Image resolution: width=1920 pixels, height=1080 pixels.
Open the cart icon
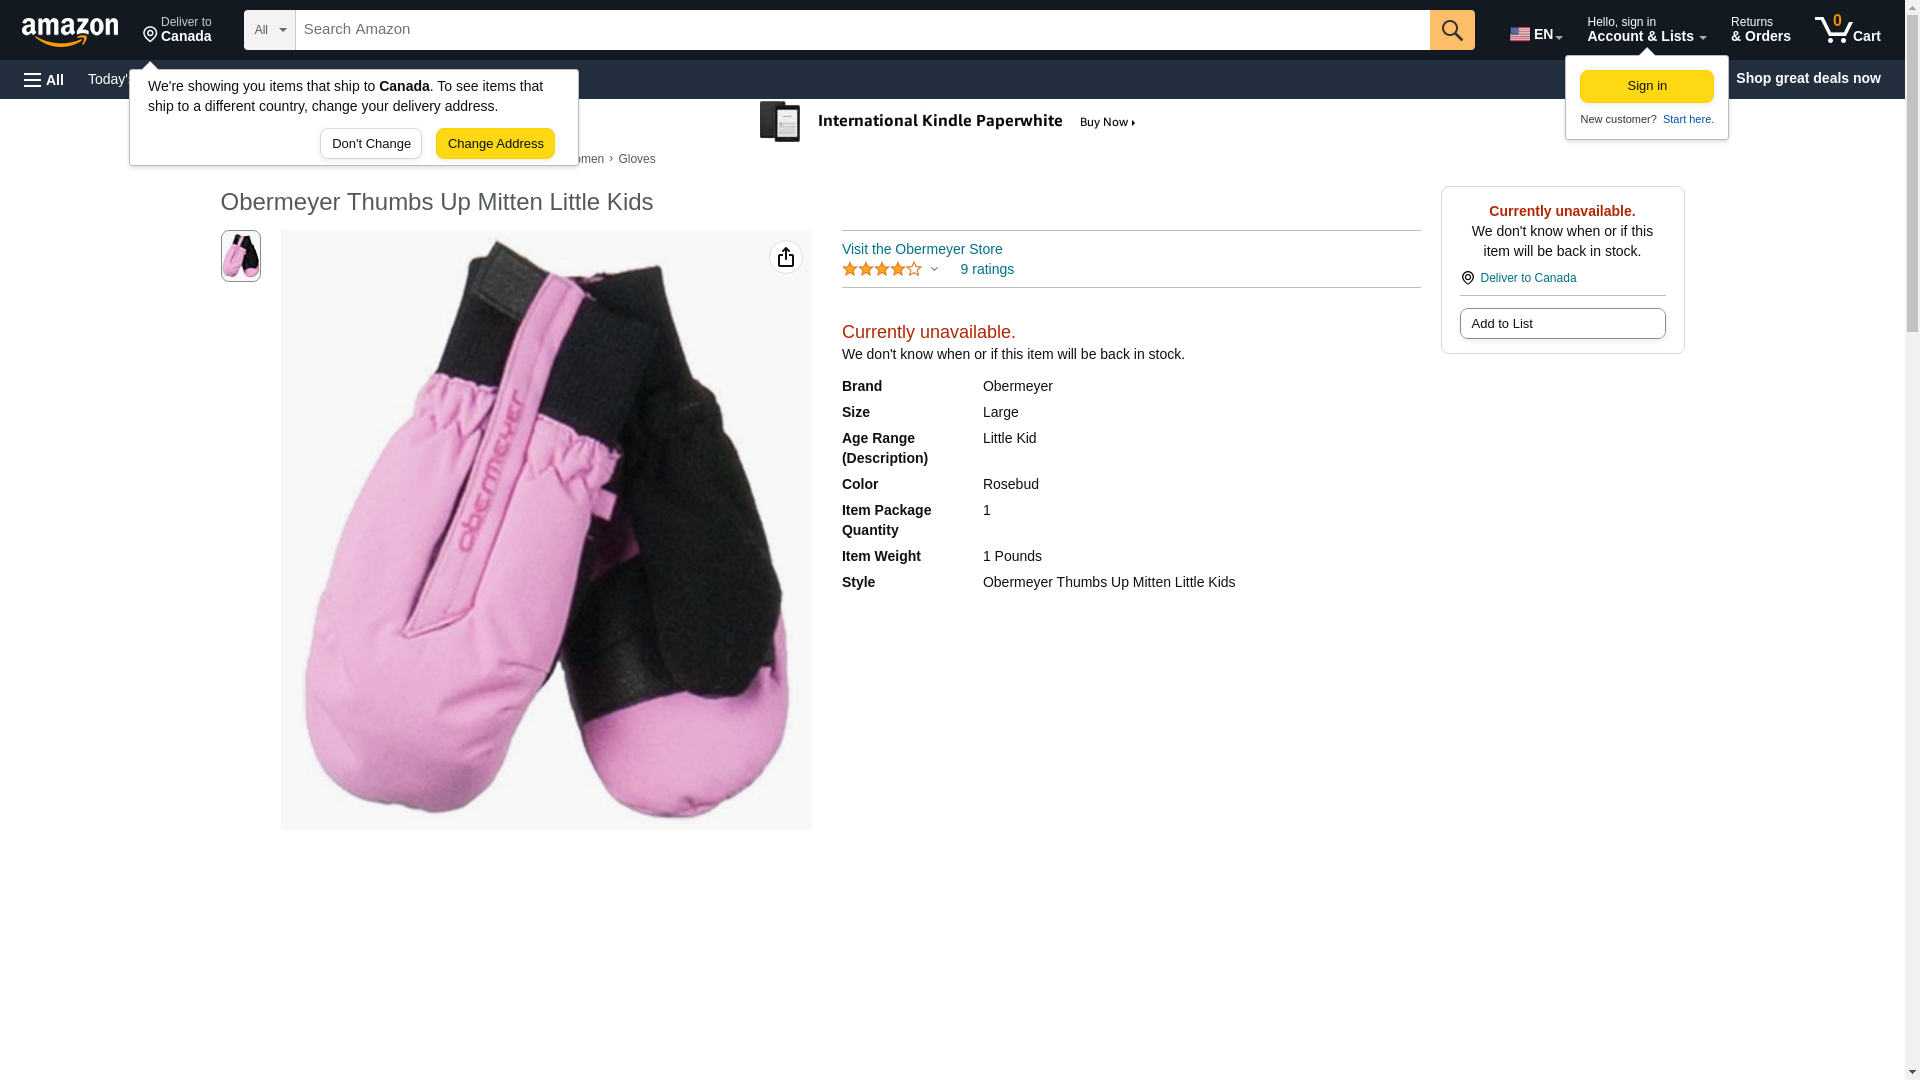[x=1847, y=30]
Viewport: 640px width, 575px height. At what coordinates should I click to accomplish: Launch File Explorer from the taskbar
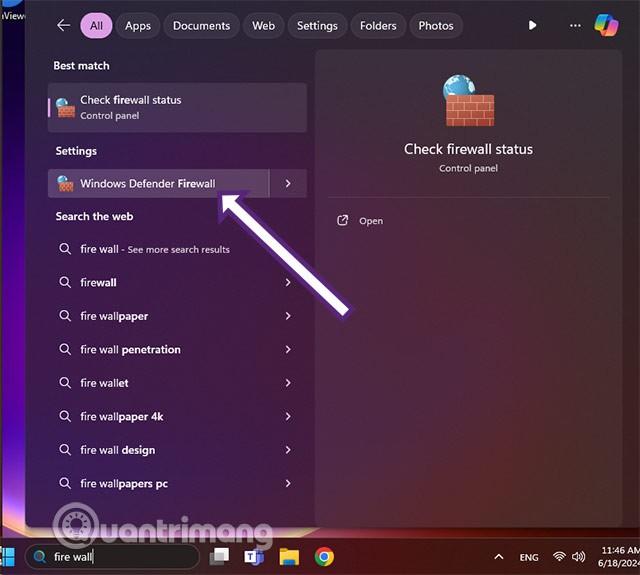coord(289,557)
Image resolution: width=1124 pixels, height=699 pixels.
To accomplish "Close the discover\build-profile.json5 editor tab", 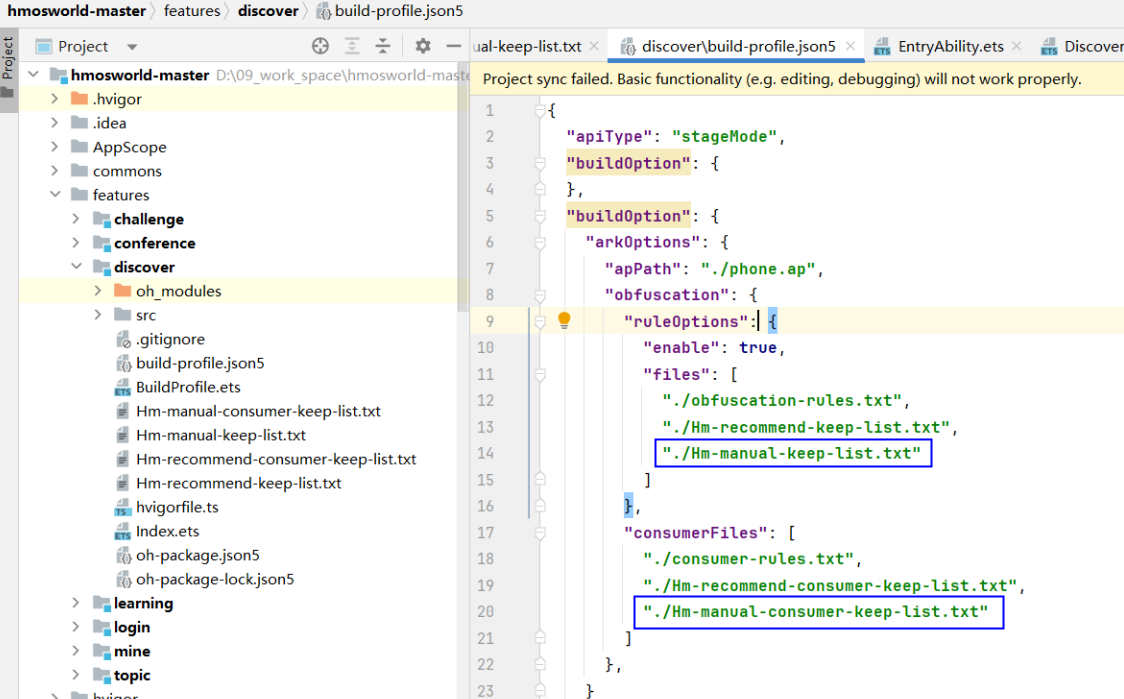I will (851, 46).
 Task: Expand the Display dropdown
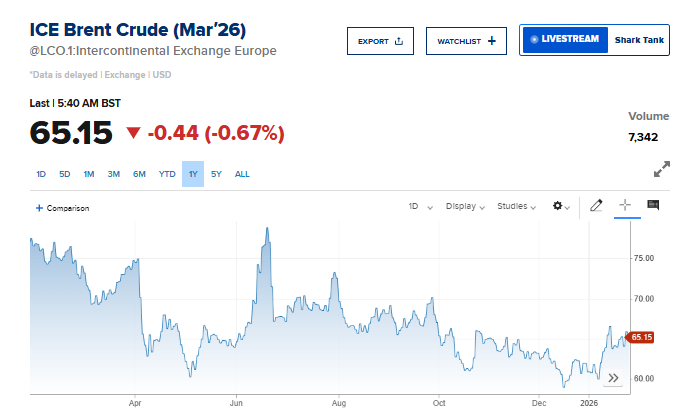click(465, 207)
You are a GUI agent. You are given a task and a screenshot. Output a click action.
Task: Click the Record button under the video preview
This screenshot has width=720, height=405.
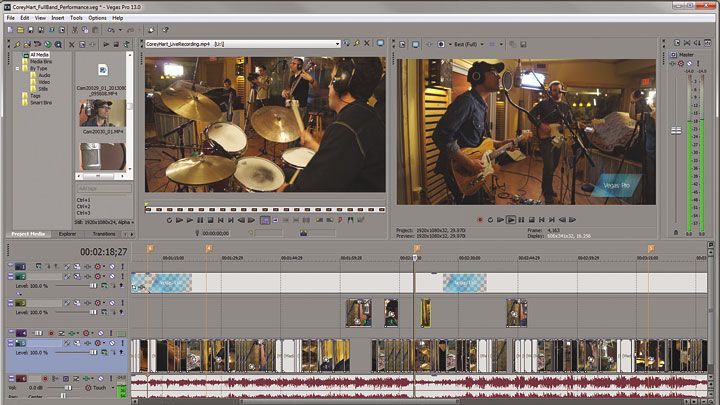pos(479,219)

*What is needed*
Extract every line from the material above that contains the string "height", matching case exactly.

*Reply*
Image resolution: width=1920 pixels, height=1080 pixels.
Viewport: 640px width, 575px height. At what coordinates should I click to accomplish: Launch File Explorer from the taskbar
Image resolution: width=1124 pixels, height=699 pixels.
This screenshot has width=720, height=405.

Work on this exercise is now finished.